Monte Faustino Amarone della Valpolicella Classico, 2001.
One of the great new finds of the trip, from a tiny producer who hosted us in his grape-drying loft.
Villa Espinosa Amarone, 1998.
Sanzenel Amarone, 2000. A less muscular, more feminine wine.
Bertani Amarone, 1998. A monster of a wine from one of the most famous producers. So tight and closed up, even at almost 8 years old, that it's virtually undrinkable. In another 15 years, I bet it will be fabulous.
Speri Amarone Classico, 1998. Another old favorite. Gorgeous even in its youth, will only get better.

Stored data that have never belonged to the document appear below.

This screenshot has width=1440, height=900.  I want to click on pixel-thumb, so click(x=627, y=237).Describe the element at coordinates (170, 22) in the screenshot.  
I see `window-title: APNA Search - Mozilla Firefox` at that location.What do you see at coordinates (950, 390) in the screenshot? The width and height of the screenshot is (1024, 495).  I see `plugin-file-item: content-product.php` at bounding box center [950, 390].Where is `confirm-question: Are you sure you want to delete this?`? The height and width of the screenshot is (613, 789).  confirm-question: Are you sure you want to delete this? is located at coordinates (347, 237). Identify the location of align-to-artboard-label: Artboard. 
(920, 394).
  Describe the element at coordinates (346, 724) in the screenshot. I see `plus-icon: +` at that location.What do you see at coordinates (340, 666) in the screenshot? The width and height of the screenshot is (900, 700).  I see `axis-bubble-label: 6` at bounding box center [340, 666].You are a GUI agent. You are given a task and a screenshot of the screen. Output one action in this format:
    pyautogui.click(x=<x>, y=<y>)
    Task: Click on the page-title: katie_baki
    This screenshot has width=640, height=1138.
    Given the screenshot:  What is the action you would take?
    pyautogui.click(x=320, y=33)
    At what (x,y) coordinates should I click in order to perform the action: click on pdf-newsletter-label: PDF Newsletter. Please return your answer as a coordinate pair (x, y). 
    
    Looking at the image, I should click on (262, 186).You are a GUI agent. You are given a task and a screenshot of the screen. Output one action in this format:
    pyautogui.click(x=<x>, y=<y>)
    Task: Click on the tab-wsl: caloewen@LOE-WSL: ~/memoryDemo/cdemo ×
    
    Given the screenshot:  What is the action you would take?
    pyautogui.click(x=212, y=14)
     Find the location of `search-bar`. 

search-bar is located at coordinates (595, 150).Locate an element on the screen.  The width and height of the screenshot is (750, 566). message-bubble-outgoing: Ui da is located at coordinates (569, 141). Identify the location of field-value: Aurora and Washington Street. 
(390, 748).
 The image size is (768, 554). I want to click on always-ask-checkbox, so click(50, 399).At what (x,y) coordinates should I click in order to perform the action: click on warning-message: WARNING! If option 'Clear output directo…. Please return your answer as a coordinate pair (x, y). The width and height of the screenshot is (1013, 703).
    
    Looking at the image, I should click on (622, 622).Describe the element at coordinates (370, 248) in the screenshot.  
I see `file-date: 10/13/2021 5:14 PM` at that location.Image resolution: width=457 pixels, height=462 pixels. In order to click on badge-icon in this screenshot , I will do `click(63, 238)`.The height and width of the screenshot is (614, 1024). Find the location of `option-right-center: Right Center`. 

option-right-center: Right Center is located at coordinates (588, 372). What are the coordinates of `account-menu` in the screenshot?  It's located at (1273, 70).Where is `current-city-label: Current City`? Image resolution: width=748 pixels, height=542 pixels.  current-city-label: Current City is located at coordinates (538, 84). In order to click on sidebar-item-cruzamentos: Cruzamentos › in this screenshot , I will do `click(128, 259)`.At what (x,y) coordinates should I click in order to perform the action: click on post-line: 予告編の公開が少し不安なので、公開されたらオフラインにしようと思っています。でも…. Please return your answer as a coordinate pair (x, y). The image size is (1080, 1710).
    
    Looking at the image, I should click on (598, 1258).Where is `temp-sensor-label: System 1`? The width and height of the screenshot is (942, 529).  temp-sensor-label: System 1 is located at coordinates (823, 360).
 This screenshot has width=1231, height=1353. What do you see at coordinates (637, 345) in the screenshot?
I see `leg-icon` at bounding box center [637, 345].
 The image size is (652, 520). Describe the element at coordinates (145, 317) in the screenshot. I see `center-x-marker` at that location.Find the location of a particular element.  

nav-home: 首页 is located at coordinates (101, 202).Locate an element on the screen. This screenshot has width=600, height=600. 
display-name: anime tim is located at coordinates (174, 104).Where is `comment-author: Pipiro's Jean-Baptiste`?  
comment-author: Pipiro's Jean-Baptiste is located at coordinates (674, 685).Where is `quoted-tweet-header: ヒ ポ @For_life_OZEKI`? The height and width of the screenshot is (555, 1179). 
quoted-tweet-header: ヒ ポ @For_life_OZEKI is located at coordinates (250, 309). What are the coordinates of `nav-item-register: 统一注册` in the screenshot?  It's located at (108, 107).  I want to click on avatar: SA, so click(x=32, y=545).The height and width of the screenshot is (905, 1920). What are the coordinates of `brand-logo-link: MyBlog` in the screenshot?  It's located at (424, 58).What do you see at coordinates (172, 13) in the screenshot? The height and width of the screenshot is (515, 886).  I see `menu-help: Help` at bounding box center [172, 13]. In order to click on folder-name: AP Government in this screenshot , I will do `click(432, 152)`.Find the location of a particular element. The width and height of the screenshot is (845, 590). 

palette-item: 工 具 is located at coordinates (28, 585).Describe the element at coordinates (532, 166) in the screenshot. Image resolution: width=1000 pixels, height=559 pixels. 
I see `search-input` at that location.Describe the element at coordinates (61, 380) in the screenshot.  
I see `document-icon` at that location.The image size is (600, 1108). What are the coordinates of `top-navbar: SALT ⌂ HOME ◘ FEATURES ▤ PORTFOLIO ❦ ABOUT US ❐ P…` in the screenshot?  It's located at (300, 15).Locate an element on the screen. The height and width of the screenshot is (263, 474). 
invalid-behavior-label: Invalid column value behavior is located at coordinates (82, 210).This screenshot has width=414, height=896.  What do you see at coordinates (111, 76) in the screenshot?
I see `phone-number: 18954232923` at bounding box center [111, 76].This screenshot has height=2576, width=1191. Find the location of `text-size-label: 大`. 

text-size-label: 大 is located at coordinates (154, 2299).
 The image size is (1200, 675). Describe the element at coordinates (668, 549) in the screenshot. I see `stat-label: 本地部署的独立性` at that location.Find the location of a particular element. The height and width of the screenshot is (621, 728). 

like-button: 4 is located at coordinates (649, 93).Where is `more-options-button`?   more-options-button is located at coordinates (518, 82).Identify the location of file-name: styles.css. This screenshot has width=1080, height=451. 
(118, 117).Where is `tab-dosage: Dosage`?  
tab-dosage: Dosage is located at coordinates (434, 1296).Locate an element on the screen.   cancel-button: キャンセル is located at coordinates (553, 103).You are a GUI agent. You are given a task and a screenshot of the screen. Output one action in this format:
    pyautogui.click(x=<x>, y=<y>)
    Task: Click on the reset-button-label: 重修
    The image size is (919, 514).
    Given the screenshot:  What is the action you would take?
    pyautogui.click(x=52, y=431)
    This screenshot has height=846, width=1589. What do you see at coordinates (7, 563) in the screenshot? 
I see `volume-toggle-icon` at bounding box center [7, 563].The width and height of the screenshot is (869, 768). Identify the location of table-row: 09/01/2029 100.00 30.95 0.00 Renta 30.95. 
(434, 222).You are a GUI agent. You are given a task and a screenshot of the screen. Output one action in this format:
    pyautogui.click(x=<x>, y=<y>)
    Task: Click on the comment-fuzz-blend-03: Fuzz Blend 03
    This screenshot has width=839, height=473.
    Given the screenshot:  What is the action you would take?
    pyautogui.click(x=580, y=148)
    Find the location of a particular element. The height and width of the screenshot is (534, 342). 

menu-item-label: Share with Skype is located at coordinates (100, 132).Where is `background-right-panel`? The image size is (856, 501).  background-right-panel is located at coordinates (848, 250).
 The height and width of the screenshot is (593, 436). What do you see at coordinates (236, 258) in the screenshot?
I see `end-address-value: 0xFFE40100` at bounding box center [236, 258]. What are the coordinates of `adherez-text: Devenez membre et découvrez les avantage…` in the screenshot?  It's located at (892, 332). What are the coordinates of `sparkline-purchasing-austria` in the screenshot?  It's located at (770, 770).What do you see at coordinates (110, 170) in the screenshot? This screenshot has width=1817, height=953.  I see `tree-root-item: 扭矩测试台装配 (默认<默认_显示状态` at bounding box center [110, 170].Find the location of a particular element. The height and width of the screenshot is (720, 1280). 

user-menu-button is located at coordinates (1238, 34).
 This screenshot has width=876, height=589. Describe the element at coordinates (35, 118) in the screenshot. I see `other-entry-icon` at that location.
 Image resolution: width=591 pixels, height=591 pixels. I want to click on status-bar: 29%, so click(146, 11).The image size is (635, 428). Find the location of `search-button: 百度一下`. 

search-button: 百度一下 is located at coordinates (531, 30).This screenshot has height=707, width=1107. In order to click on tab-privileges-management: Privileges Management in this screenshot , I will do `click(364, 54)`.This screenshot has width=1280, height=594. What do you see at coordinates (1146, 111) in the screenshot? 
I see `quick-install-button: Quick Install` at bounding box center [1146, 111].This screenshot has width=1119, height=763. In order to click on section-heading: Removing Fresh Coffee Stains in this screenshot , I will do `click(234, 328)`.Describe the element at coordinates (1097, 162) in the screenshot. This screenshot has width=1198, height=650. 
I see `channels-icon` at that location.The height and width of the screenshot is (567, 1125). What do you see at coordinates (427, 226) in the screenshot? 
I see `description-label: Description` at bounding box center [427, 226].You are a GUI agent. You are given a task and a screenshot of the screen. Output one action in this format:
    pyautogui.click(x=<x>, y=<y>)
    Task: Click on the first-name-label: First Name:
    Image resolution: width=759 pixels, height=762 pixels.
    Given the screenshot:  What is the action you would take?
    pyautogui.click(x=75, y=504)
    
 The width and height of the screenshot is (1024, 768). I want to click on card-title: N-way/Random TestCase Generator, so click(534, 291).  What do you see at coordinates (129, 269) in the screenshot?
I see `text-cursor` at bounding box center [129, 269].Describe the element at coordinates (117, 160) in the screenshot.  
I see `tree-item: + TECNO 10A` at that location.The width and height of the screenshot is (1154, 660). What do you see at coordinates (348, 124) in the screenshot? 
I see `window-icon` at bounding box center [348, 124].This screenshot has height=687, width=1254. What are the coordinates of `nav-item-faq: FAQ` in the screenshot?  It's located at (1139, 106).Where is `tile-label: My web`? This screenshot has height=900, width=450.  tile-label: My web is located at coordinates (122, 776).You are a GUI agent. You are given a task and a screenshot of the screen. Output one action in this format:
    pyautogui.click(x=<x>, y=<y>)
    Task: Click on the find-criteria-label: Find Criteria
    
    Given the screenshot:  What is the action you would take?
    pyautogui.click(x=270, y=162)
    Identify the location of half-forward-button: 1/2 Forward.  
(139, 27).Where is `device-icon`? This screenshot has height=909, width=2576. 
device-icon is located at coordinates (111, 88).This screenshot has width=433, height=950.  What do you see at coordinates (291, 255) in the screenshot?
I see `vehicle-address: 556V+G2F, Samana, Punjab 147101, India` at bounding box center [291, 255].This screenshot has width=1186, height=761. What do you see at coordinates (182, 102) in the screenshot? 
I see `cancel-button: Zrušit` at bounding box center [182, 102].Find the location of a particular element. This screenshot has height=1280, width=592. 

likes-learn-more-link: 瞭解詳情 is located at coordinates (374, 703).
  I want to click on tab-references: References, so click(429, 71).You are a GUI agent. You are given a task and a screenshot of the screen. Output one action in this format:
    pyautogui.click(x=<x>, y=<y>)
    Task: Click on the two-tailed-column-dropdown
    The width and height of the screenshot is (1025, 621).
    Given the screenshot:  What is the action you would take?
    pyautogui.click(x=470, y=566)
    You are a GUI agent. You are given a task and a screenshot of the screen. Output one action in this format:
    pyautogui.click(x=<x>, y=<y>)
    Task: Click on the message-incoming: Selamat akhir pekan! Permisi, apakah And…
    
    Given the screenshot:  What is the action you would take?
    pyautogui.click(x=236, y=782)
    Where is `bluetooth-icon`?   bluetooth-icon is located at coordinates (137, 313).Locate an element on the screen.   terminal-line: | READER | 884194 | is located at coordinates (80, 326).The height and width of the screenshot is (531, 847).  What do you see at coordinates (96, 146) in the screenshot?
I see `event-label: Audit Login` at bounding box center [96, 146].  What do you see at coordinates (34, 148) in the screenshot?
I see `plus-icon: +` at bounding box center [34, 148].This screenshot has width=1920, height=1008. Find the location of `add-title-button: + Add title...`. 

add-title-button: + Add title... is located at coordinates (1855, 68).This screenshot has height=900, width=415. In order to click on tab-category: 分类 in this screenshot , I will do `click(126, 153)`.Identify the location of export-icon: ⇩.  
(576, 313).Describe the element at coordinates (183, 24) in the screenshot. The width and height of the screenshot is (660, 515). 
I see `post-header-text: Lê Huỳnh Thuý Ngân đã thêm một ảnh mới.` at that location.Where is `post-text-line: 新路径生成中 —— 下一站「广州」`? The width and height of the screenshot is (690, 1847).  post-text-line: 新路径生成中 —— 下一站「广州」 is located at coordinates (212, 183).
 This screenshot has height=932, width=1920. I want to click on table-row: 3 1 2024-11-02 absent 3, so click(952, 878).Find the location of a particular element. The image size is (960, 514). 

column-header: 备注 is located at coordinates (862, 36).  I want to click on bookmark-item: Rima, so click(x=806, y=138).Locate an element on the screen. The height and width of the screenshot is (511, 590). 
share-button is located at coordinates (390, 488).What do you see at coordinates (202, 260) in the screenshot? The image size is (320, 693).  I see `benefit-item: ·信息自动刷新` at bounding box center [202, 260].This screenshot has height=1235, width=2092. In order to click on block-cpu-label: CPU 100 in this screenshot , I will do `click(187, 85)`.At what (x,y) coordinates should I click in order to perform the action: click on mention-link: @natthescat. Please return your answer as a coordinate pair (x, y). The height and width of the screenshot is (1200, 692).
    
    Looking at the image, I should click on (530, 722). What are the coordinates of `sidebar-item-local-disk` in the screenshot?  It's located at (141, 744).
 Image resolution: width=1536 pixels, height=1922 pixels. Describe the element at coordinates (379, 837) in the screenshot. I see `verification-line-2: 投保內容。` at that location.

Corteforte Amarone Della Valpolicella, 1999. Attempts to be more than it is. Rustic and a bit harsh, astringent in the mouth.
Domini Veneti Amarone, 1999. A very competent example, but not a singer of arias.
Le Bertarole Amarone, 2000. Another wonderful find from the trip, made by a father/son team.
Boscaini Paolo Amarone, 2000. The worst wine we tasted on the trip, incredibly rustic. It was 8 Euro a bottle, and tasted like it. It's too bad, as the people who make it are lovely.